Text shown:
══════════════════════════════
Ossabaw pigs?? Oooh! I have only ever read about them! You lucky thing you! I love jowls and ears :) Have you ever had the ears bbq'd on the streets here (usually with the same people that sell the isaw)? So awesome :)

Your sisig looks perfect!!! I am so impressed!

Looking forward to the other four points :) This is definitely a series that I am going to LOVE!!!

cardiac delights! =) mmm mmm mmm!!! can't wait for the others!!! lechon kawali?! crispy pata!?! pata tim!?! bagnet!?! chicharon!!? chicharong bulaklak!?! aaaarrrgghhh!

Did you know I posted my pig butchery slide show? Are you going to 555Cochon? I'm writing a pig book, too. Wow-ee Zowee - Met Eliza at Slow Food Nation. Great pork! Enjoy! I made cassoulet with my suckling pig shanks.


Great post. It's good to see recipes that use cuts other that those of the grocery store variety.
I am curing my own guanciale as I type this. I can't wait to use it.

Your sisig does look perfect! Some people like to crack an egg on top, then mix it in quickly while it's still sizzling. It's a delicious variation which would also help you achieve your heart-stopping goal. ;-)

Did you read what Bourdain said about sisig? If not, go to philstar.com and search for "Anthony Bourdain." Three articles came out last week, and in one of them, he talks about how he enjoyed this dish. :-)
══════════════════════════════
Raw data:
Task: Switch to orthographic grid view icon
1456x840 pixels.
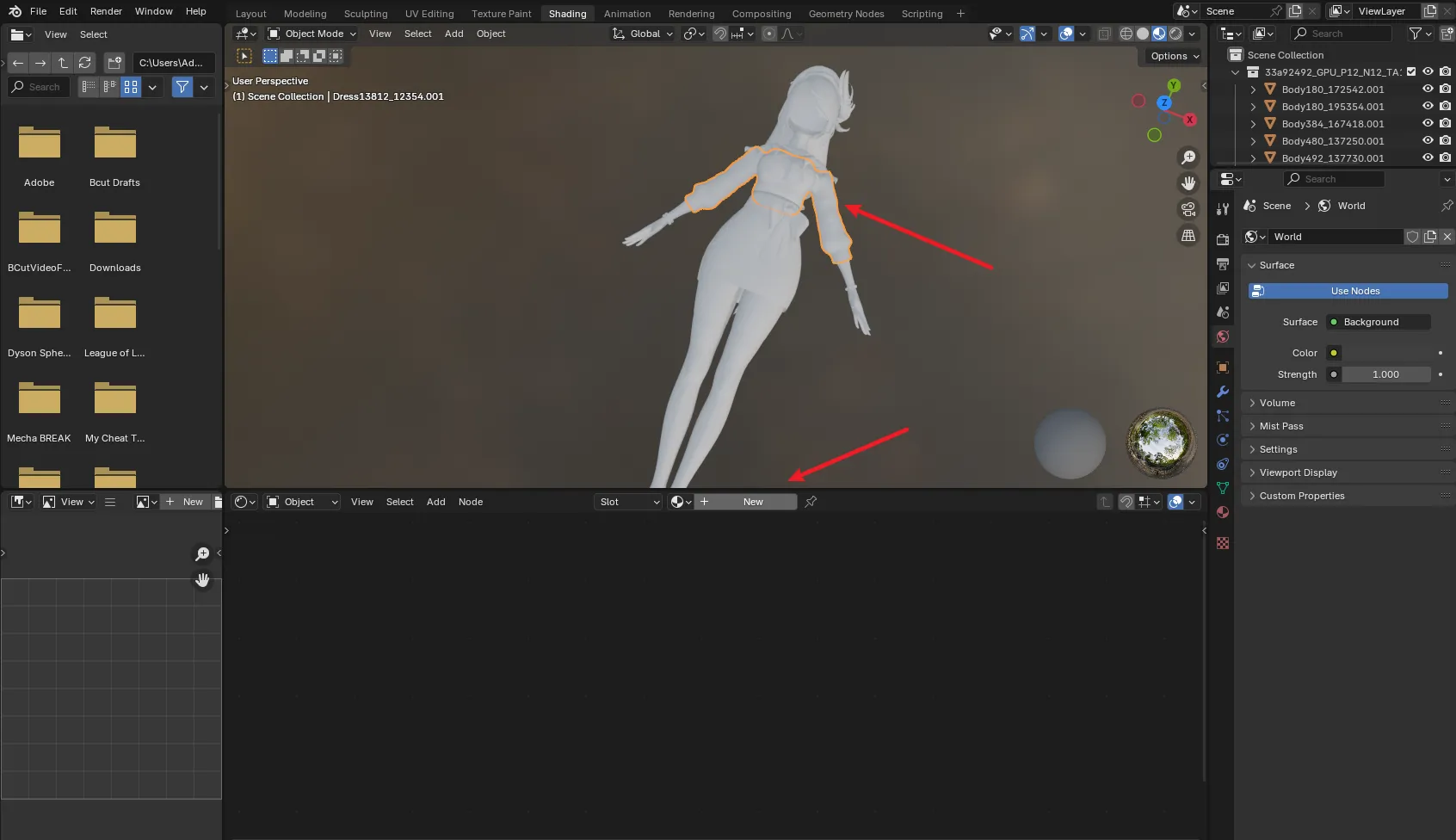Action: point(1188,235)
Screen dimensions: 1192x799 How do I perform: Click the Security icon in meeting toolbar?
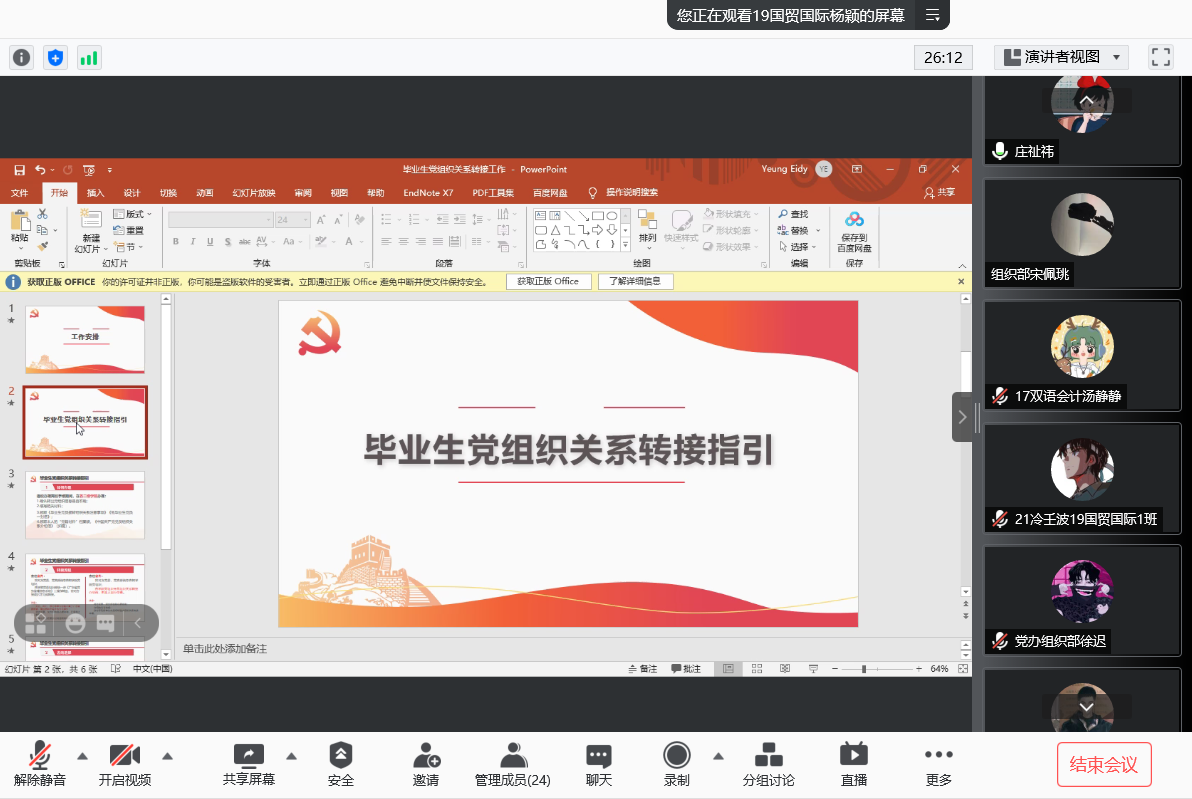[x=341, y=765]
══════════════════════════════
Written request:
Translate this sentence from the comments about pork dishes into Spanish: "I am curing my own guanciale as I type this."

Reply to the task:
Estoy curando mi propio guanciale mientras escribo esto.